A principal question concerning the Chivay obsidian source area, when it was finally located in the 1990s, was whether cultural materials showing Titicaca Basin stylistic affiliation would be found at the source area. The lack of known Pukara or Tiwanaku materials in the vicinity of the source, as confirmed by the Upper Colca research project, suggests that access to the source was not physically restricted, and that perhaps neighboring groups were granted access as needed. Other plausible explanations are that, even in the Middle Horizon, material moved through down-the-line trade and no diagnostic, non-perishable materials were reciprocated back to the source area. Alternately, a freelance trading entity was responsible for transporting the material towards Titicaca, but this group traded exclusively with Titicaca Basin polities and curiously none of the material found its way into the Wari sphere despite the proximity of Wari-influenced sites in the lower valley.
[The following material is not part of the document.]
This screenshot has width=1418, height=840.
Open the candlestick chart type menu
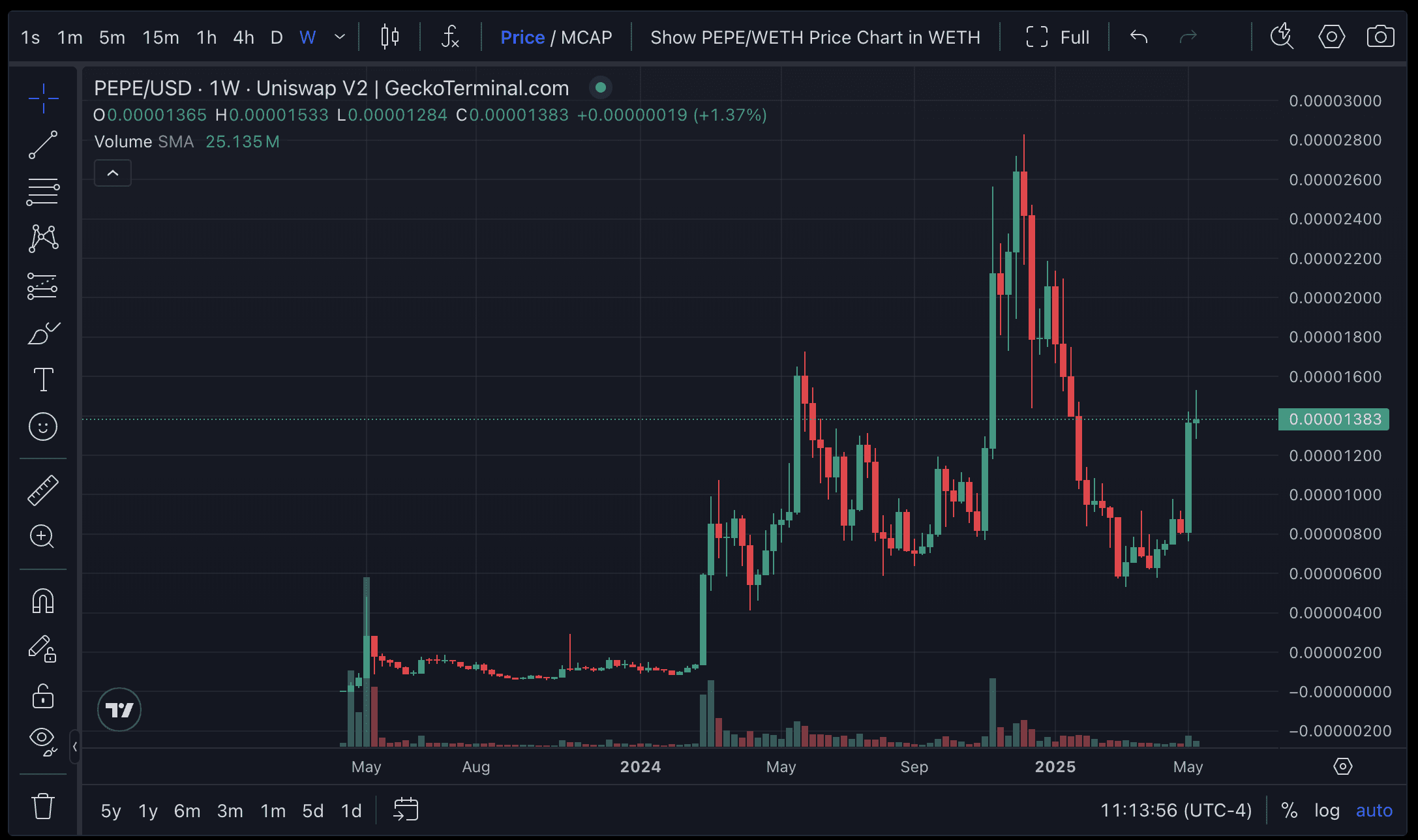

Given Tiwanaku's demonstrated strategy of placing colonies, sometimes integrated multiethnic, directly adjacent to resources of interest (Goldstein 1989), it seemed possible that a site with a Tiwanaku component would be found adjacent to the Chivay source.
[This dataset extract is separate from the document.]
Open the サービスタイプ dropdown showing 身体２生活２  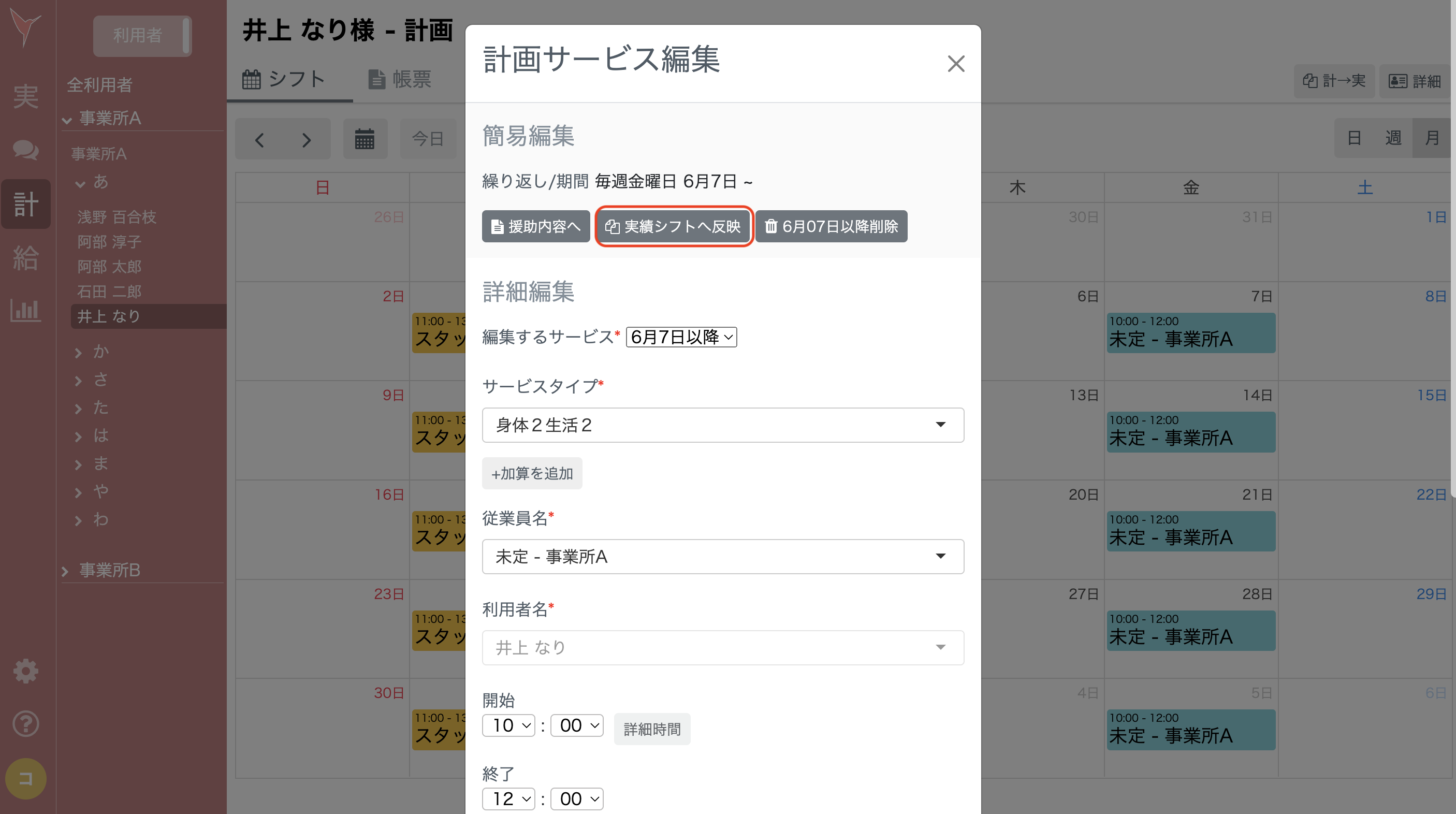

The obsidian data do not appear to conform to the expected pattern of postulated multiethnic "artisan islands" within the vertical archipelago model proposed by John Murra (1972, pp. 442-443) in which rare or restricted resources such as metal ores, or here different obsidian types, are shared by different groups; in this case, each group (Huari and Tiahuanaco) would have had colonies to acquire the resource for the distant homeland (Burger, et al. 2000: 342).
A central goal of the 2003 research at the Chivay source was to examine the source area for evidence of such "artisan island" sites, but no such sites were encountered.